Там, когда они добрались до опушки спыховского леса, дождь прекратился, и тучи засветились каким-то странным желтым светом. Стало светлее, и глаза Зигфрида потеряли свой необычный блеск. Но тогда напало на Толиму другое искушение. "Велели мне, — говорил он себе, — проводить этого бешеного пса до границы. Вот я его и проводил. Но неужели же ему суждено уехать без мести и кары, этому мучителю моего господина и его дочери? Не было ли бы хорошим и угодным Господу поступком убить его? А что, если я его вызову? Правда, у него нет оружия, но ведь всего в одной миле отсюда, в Варцимовском поместье, дадут ему какой-нибудь меч — и я смогу с ним драться. Бог даст — повалю его, а потом дорежу, как полагается, а голову зарою в навоз". Так говорил себе Толима и уже, с аппетитом поглядывая на немца, стал шевелить ноздрями, точно слышал запах свежей крови. И ему приходилось выдерживать тяжелую борьбу с этим желанием, приходилось осилить самого себя; наконец, подумав, что Юранд не только до границы даровал пленнику жизнь и свободу и что в противном случае святой поступок господина пропал бы даром и уменьшилась бы за него награда Юранду на небесах, он наконец овладел собой, остановил коня и сказал:
— Вот наша граница. Тут недалеко и до вашей. Поезжай же, и если совесть тебя не замучит и гром Божий не поразит, то от людей тебе не грозит ничто.
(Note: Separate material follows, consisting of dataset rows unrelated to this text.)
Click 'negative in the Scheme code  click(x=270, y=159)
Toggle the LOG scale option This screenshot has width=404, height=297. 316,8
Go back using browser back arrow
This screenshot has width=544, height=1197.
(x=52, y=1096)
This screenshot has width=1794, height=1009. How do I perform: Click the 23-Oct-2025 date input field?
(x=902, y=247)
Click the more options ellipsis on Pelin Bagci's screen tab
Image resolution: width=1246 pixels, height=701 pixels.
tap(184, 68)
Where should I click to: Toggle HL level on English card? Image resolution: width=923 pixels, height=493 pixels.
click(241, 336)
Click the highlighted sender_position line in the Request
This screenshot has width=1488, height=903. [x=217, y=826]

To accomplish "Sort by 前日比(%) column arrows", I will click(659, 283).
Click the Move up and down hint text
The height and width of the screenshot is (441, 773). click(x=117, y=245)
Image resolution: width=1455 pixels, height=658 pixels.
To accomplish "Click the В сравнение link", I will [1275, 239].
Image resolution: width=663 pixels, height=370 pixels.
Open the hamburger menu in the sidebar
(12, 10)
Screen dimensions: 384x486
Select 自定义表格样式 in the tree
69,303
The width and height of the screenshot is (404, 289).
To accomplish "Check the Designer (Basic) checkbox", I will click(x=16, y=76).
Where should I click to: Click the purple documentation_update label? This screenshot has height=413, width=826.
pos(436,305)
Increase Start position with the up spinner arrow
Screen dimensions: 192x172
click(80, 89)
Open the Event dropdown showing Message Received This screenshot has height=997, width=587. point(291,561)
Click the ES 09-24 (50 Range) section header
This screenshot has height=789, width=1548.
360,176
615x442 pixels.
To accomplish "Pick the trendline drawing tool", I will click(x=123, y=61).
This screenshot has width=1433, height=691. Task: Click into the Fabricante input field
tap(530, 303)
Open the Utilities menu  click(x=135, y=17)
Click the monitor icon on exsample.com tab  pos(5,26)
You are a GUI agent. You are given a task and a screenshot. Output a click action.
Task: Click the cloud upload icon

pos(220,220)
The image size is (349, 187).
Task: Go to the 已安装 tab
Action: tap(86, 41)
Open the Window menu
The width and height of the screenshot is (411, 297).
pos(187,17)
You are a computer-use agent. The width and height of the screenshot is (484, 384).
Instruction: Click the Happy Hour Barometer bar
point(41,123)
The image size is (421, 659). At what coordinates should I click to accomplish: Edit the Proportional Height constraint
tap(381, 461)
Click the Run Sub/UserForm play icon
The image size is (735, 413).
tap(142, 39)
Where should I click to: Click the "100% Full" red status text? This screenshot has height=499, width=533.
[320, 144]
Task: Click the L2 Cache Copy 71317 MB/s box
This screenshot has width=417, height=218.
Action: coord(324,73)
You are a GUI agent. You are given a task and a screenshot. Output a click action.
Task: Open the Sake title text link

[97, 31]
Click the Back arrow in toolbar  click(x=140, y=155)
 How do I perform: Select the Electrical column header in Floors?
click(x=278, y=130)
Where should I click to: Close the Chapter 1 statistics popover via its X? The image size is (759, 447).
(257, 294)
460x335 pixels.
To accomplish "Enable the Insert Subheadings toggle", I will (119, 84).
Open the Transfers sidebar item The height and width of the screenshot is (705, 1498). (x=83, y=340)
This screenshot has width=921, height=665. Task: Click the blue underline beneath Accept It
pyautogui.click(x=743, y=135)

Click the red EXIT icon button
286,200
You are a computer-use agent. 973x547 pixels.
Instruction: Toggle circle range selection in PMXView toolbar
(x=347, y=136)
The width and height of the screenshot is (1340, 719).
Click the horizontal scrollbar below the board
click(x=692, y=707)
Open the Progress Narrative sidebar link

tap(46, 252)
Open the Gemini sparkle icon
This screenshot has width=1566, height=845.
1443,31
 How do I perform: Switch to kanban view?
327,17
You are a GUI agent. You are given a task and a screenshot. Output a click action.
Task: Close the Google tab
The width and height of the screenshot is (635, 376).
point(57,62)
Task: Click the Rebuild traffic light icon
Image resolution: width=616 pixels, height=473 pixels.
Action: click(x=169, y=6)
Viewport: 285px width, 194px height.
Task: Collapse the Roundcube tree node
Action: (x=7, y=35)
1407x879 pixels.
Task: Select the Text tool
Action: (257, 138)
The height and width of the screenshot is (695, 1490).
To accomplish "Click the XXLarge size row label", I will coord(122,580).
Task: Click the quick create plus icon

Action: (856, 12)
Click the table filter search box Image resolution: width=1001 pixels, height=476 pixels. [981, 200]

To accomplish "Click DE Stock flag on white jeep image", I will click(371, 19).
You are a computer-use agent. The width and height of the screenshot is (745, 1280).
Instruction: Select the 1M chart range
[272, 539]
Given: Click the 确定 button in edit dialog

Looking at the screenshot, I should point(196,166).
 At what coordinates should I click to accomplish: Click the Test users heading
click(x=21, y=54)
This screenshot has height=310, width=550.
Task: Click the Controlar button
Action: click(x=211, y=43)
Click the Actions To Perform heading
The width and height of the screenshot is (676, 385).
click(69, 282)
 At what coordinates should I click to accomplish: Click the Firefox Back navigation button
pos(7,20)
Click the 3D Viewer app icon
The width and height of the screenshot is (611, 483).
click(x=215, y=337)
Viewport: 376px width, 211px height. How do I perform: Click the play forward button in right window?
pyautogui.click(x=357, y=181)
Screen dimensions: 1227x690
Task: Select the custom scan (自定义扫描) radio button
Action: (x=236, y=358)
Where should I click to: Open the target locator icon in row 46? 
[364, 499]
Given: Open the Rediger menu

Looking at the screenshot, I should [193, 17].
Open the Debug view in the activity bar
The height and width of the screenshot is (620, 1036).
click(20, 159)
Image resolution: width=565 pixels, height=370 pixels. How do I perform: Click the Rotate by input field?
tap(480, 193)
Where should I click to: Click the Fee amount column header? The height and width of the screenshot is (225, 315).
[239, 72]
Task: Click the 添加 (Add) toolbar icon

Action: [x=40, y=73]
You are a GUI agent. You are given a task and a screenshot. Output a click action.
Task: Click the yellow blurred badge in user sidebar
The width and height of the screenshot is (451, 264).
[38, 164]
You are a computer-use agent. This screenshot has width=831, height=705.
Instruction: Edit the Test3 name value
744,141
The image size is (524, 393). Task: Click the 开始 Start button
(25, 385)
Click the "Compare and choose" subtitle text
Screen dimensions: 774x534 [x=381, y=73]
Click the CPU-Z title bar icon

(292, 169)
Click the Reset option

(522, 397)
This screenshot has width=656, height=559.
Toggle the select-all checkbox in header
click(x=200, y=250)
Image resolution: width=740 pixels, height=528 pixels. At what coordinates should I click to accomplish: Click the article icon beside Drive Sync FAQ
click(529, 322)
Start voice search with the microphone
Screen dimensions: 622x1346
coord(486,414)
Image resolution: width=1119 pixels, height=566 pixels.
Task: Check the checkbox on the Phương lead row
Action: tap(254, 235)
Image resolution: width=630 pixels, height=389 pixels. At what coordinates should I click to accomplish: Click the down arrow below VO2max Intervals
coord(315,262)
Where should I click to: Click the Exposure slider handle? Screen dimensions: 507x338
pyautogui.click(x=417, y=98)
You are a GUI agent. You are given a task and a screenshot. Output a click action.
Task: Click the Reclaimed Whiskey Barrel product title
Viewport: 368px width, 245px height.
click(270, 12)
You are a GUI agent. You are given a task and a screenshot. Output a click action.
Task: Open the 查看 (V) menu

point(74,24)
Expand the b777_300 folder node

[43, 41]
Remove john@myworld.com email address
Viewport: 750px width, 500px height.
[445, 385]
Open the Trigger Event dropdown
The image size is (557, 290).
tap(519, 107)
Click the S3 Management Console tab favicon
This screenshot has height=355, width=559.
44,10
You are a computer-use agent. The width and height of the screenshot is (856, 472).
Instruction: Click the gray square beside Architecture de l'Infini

И, сказав это, он поворотил коня, а Зигфрид поехал вперед, с каким-то дико окаменевшим лицом, не произнеся ни слова и как будто не слыша, что кто-то говорил с ним.
И он ехал дальше, уже по более широкой дороге, как бы погруженный в сон.
Краток был перерыв в грозе, и недолго длилось прояснение погоды. Снова стемнело так, что, казалось, спустился вечерний мрак, и тучи спустились низко, почти касаясь леса. Сверху спускался зловещий сумрак и как бы нетерпеливое шипение и ворчание громов, которые сдерживал еще ангел бури. Но молнии уже поминутно ослепительным блеском освещали грозовое небо и испуганную землю, и тогда видна была широкая дорога, идущая между двух черных стен леса, а на ней одинокого всадника. Зигфрид ехал наполовину без памяти, терзаемый лихорадкой. Отчаяние, грызущее его душу со времени смерти Ротгера, злодеяния, совершенные ради мести, угрызения совести, страшные видения — все это уже давно до такой степени помутило разум его, что он с величайшими усилиями боролся против безумия, а минутами даже ему уступал. Но трудный путь под железной рукой чеха, ночь, проведенная в спыховском подземелье, неуверенность в своей судьбе и, наконец, этот неслыханный, почти нечеловеческий подвиг милосердия и сострадания, поразивший его, — все это издергало Зигфрида окончательно. Иногда мысли его застывали, и он окончательно терял представление о том, что с ним происходит, но потом снова лихорадка будила его и в то же время пробуждала в нем какое-то глухое ощущение горя, отчаяния, гибели, ощущение того, что все уже минуло, погасло, кончилось, что наступил какой-то предел, что вокруг него ночь, пустота и какая-то страшная бездна, наполненная ужасом, и к этой бездне он все-таки должен идти.